PASSAGE TO READ -
= = =

We want to evaluate these filters in floating point arithmetic for speed. IIR filters are notoriously finicky about roundoff error.
For these tests, we'll run a filter in double math, then the same filter in float, and compare.
In [15]:
def eval4_f32(A, inp):
A = array(A, dtype=float32)
inp = array(inp, dtype=float32)
out = zeros(len(inp), dtype=float32)
y = zeros(4, dtype=float32)
for i in range(0, len(inp), 2):
y[0:2] = inp[i:i+2]
y = dot(A, y)
out[i:i+2] = y[0:2]
return out
In [16]:
impulse = concatenate([[1], zeros(99)])
filter = mk4mat(svf_lp(.1, .75))
plot(eval4(filter, impulse) - eval4_f32(filter, impulse))
grid(True)
show()
For comparison, here's a similar test with biquad:
In [17]:
# Adapted directly from Audio EQ Cookbook, by Robert Bristow-Johnson
def rbj_lpf(f, res):
w0 = 2 * pi * f
Q = 1/(2 - 2 * res)
cw0 = cos(w0)
b1 = 1 - cw0
b0 = .5 * b1
b2 = b0
alpha = sin(w0)/(2*Q)
a0 = 1 + alpha
a1 = -2 * cw0
a2 = 1 - alpha
ra0 = 1/a0
return b0 * ra0, b1 * ra0, b2 * ra0, a1 * ra0, a2 * ra0
def biquad_f32(coefs, inp):
b0, b1, b2, a1, a2 = map(float32, coefs)
out = zeros(len(inp), dtype = float32)
x1 = float32(0)
x2 = float32(0)
y1 = float32(0)
y2 = float32(0)
for i in range(len(inp)):
x = float32(inp[i])
y = b0 * x + b1 * x1 + b2 * x2 - a1 * y1 - a2 * y2
out[i] = y
x2, x1 = x1, x
y2, y1 = y1, y
return out
We'll design the same filter in both biquad and SVF forms, then check that the impulse response is the same.
In [18]:
coefs = rbj_lpf(.1, .75)
plot(biquad(coefs, impulse))
filter = mk4mat(svf_lp(.1, .75))
plot(eval4(filter, impulse))
grid(True)
show()
And we can see that the error is much less with the matrix state variable approach.
In [19]:
plot(biquad(coefs, impulse) - biquad_f32(coefs, impulse))
plot(eval4(filter, impulse) - eval4_f32(filter, impulse))

= = =

WRITTEN TASKS -
a - According to the IIR filter notebook, what source was the rbj_lpf function adapted from?
b - Write the next part of the IIR filter notebook, picking up right after its final line of code.

= = =

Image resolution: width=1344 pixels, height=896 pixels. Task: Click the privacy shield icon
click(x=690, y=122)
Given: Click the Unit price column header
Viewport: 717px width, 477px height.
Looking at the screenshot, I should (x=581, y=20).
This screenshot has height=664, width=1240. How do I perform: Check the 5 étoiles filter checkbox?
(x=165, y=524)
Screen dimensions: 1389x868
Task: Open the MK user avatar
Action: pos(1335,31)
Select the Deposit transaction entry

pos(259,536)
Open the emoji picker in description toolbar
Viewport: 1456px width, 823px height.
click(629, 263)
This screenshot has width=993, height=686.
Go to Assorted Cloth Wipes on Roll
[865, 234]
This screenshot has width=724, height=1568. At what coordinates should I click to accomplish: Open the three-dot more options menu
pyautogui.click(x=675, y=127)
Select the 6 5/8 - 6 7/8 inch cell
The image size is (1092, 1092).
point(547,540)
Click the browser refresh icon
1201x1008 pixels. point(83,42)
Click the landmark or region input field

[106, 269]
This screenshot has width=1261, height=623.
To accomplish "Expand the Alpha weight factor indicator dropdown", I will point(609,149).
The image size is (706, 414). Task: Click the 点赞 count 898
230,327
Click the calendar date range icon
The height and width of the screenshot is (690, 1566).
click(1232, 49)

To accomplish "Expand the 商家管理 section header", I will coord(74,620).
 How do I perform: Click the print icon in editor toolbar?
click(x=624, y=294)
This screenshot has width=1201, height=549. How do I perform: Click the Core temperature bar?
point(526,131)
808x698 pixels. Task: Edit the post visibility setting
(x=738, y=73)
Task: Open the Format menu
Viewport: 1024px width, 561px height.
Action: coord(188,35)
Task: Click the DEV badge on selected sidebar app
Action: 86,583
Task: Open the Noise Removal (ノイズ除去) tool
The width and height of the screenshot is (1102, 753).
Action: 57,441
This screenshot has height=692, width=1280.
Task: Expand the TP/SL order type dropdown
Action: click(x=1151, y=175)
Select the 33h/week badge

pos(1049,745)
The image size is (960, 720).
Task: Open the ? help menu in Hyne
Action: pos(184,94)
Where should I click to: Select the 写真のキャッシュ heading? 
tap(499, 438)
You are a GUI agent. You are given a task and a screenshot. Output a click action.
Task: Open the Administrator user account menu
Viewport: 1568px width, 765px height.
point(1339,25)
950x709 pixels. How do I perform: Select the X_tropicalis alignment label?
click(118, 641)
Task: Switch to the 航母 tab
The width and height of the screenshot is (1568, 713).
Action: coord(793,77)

= = =

EXPECTED OUTPUTS -
a - The Audio EQ Cookbook, by Robert Bristow-Johnson.

b -
grid(True)
show()
The difference is even more dramatic at lower frequencies, where the error of direct form biquad evaluation is large.
In [20]:
impulse = concatenate([[1], zeros(499)])
coefs = rbj_lpf(0.01, .75)
filter = mk4mat(svf_lp(0.01, .75))
plot(biquad(coefs, impulse) - biquad_f32(coefs, impulse))
plot((eval4(filter, impulse) - eval4_f32(filter, impulse)))
grid(True)
show()
By visualizing the state of the filter, it's possible to see intuitively where the difference in numerical robustness comes from. In the SVF, where the state corresponds to physical quantities, the norm of the state vector is close to the system's energy.
In [21]:
def eval_showstate(filt, inp):
A, B, C = filt
result = []
y = zeros(2)
for x in inp:
result.append(y)
y = B * x + dot(A, y)
return result
impulse = concatenate([[1], zeros(49)])
filt = svf_lp(0.02, 0.5)
xs, ys = zip(*eval_showstate(filt, impulse))
axes().set_aspect(1)
grid(True)
plot(xs, ys, '-o')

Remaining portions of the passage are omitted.